EXTRACTED RECORDS section start
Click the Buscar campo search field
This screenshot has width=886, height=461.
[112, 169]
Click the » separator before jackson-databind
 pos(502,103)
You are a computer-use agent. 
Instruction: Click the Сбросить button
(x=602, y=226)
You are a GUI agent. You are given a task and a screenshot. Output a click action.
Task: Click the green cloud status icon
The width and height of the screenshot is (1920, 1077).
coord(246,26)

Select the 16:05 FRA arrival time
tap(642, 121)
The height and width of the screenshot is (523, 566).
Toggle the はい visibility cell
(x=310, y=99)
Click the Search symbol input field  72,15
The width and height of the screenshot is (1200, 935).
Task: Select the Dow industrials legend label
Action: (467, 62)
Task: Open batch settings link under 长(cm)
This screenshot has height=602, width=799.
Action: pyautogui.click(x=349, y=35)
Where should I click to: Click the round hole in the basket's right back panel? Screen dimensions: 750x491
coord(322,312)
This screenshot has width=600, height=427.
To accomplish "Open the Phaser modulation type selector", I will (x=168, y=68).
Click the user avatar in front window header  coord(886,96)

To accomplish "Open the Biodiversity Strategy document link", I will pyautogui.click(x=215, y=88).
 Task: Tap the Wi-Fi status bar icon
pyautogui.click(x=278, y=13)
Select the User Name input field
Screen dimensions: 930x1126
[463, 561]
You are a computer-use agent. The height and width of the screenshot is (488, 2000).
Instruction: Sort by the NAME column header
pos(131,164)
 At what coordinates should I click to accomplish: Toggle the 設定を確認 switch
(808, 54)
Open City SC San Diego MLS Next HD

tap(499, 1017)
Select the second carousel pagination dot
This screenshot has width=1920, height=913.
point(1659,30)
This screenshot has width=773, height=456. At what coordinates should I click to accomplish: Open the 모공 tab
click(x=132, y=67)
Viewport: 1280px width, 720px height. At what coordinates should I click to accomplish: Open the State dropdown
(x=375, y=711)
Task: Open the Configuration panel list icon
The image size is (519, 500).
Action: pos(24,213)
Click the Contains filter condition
EXTRACTED RECORDS section end
YOUR INSTRUCTIONS: Each line from the one holding "Instruction: Sort by the NAME column header" to the end of the data above goes into the answer exactly as written, and no other line does.

RESPONSE FOR THIS EXERCISE:
Instruction: Sort by the NAME column header
pos(131,164)
 At what coordinates should I click to accomplish: Toggle the 設定を確認 switch
(808, 54)
Open City SC San Diego MLS Next HD

tap(499, 1017)
Select the second carousel pagination dot
This screenshot has width=1920, height=913.
point(1659,30)
This screenshot has width=773, height=456. At what coordinates should I click to accomplish: Open the 모공 tab
click(x=132, y=67)
Viewport: 1280px width, 720px height. At what coordinates should I click to accomplish: Open the State dropdown
(x=375, y=711)
Task: Open the Configuration panel list icon
The image size is (519, 500).
Action: pos(24,213)
Click the Contains filter condition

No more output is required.